[Start of Task inputs]

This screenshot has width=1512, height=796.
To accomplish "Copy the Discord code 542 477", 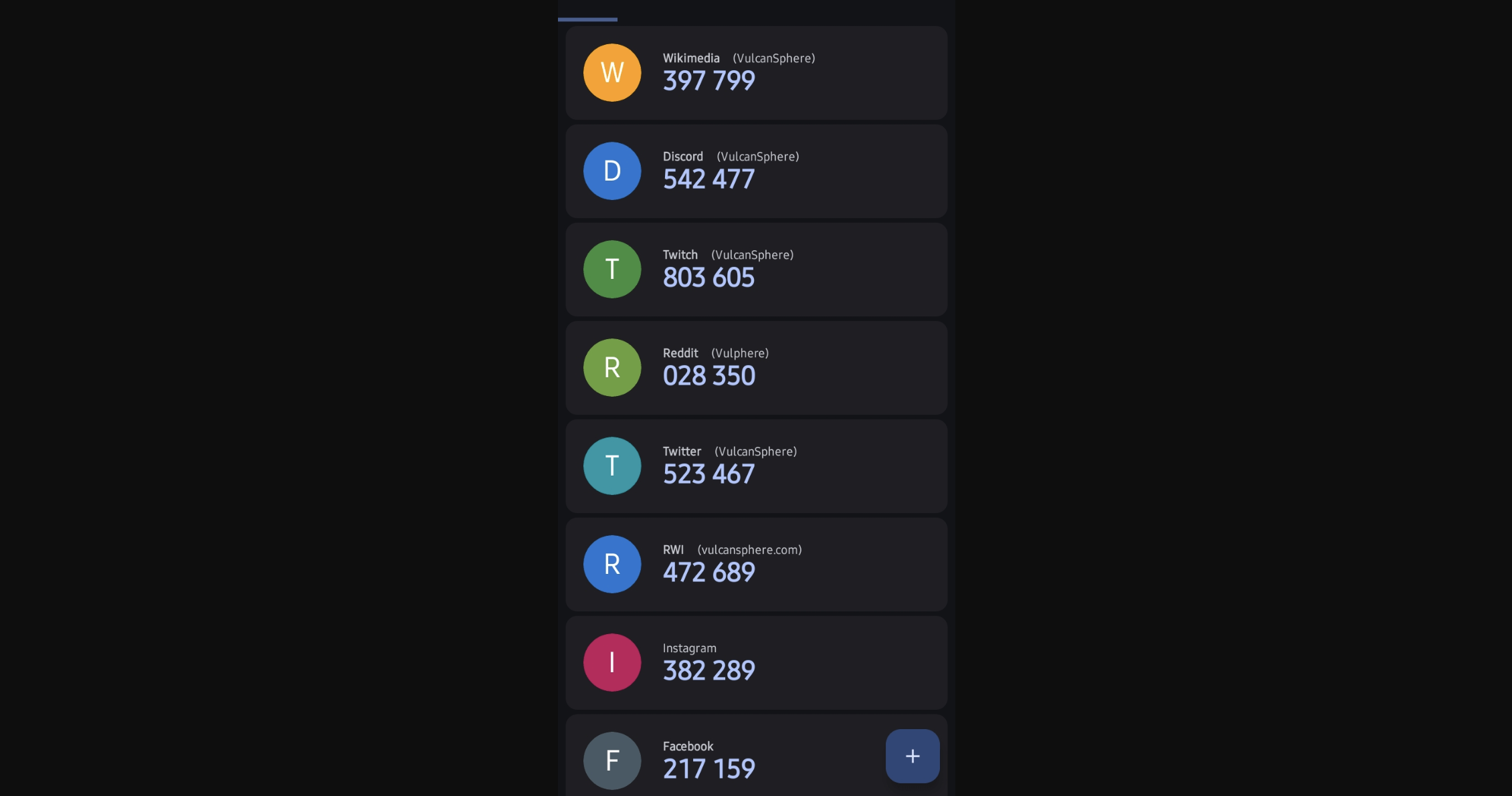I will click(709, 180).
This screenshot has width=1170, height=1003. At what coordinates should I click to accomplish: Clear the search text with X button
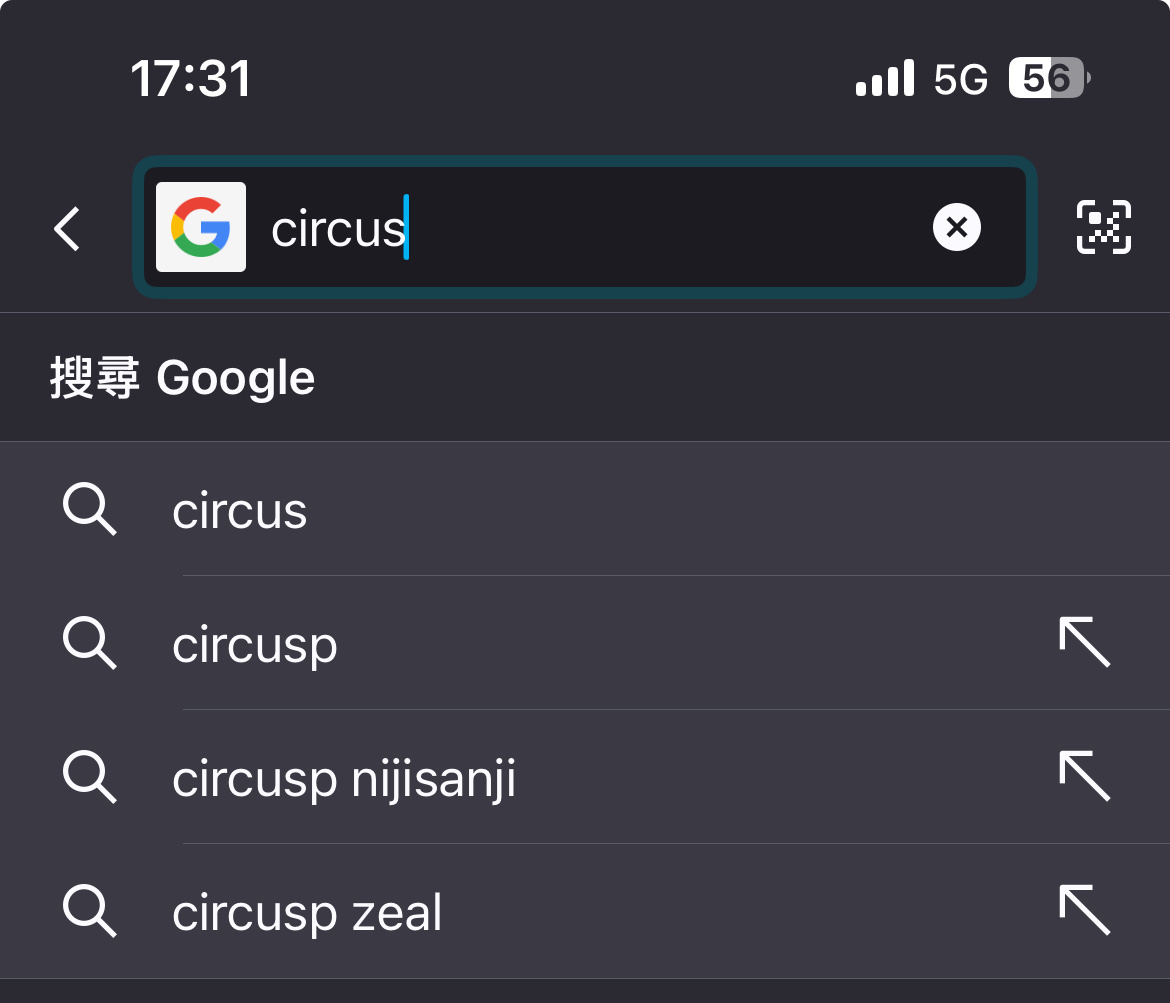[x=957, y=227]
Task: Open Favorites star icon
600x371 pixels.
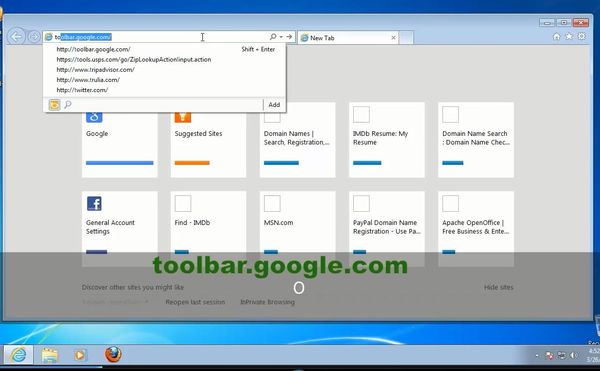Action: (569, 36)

[End of Task inputs]

What the task asks – Update the material from the line with "This screenshot has width=1170, height=1003." through the end of the material, changing "Favorites" to "Bookmarks" and keeping everything else as is. Leave the pictures out of your answer.

Result for this exercise –
This screenshot has width=1170, height=1003. At what coordinates should I click to accomplish: Clear the search text with X button
[x=957, y=227]
Task: Open Bookmarks star icon
600x371 pixels.
Action: (569, 36)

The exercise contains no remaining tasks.